:: DATA LISTING ::
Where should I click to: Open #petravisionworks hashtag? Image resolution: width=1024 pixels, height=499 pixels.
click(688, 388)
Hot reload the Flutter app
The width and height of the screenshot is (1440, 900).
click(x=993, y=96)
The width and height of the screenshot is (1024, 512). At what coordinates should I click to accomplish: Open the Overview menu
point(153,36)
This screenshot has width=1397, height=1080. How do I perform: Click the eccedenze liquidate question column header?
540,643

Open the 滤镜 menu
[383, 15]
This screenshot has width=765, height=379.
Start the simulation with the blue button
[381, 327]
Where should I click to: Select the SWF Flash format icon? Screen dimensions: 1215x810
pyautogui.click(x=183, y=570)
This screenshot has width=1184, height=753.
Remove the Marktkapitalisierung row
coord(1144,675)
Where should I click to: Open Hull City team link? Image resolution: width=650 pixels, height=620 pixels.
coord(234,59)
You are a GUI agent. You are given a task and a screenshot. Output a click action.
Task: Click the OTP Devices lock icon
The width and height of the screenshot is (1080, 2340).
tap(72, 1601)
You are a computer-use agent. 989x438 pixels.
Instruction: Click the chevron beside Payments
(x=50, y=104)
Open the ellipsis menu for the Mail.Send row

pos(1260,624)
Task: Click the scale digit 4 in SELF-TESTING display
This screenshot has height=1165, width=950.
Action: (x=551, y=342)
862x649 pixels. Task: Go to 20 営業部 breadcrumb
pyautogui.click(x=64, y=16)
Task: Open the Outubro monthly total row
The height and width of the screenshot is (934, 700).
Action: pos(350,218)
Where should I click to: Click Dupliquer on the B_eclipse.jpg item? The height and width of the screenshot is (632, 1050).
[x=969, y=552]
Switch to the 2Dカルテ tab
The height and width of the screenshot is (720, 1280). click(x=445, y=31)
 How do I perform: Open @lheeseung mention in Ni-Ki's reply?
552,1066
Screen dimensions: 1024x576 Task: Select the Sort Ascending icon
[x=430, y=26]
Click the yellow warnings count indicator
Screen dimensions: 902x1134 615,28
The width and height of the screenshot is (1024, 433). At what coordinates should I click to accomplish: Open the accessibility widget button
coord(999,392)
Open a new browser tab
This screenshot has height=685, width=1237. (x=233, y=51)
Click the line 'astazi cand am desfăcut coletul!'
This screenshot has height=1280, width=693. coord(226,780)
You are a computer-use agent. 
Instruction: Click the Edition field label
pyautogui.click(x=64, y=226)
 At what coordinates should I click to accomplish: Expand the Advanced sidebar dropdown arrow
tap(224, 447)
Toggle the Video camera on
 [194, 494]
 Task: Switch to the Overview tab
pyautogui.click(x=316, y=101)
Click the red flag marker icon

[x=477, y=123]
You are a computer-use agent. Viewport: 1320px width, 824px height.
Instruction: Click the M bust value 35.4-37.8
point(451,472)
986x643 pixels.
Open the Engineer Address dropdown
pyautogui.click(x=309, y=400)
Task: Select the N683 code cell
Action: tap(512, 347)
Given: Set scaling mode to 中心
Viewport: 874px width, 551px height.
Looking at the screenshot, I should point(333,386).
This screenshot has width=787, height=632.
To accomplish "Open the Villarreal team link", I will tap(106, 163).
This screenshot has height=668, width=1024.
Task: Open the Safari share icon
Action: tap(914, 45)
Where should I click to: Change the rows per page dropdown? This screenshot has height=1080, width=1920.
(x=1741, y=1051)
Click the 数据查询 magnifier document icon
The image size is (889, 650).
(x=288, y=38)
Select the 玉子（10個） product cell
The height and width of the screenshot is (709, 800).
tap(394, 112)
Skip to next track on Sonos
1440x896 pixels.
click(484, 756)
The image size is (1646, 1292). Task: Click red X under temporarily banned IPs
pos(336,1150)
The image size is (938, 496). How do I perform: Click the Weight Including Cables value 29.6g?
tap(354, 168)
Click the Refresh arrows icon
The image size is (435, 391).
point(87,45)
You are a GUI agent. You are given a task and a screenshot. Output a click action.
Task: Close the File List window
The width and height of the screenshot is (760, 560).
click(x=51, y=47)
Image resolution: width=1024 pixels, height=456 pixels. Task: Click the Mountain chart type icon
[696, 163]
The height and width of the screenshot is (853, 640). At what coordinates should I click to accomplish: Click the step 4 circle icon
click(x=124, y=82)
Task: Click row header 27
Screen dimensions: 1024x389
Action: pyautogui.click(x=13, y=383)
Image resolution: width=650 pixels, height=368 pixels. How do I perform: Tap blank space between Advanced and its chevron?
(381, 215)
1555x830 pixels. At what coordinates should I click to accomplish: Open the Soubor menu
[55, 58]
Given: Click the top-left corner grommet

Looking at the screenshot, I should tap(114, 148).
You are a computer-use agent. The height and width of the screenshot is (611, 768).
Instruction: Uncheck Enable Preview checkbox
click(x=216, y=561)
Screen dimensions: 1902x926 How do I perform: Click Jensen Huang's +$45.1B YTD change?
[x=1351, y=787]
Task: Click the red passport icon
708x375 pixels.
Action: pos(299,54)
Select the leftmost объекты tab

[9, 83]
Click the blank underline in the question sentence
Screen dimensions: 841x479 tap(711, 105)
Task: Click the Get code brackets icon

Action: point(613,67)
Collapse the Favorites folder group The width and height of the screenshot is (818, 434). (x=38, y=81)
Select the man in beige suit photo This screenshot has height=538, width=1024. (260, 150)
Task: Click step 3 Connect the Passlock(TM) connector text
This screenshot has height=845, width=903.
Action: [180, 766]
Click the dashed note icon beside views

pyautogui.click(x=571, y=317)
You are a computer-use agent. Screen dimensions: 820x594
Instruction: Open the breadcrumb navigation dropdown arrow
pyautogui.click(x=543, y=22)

:: INSTRUCTIONS FOR THE TASK ::
In the listing above, transcribe exactly everything from the line containing "The width and height of the screenshot is (1024, 433)." down to the line containing "986x643 pixels.", including both and nothing more.

:: WORKED SOLUTION ::
The width and height of the screenshot is (1024, 433). At what coordinates should I click to accomplish: Open the accessibility widget button
coord(999,392)
Open a new browser tab
This screenshot has height=685, width=1237. (x=233, y=51)
Click the line 'astazi cand am desfăcut coletul!'
This screenshot has height=1280, width=693. coord(226,780)
You are a computer-use agent. 
Instruction: Click the Edition field label
pyautogui.click(x=64, y=226)
 At what coordinates should I click to accomplish: Expand the Advanced sidebar dropdown arrow
tap(224, 447)
Toggle the Video camera on
 [194, 494]
 Task: Switch to the Overview tab
pyautogui.click(x=316, y=101)
Click the red flag marker icon

[x=477, y=123]
You are a computer-use agent. Viewport: 1320px width, 824px height.
Instruction: Click the M bust value 35.4-37.8
point(451,472)
986x643 pixels.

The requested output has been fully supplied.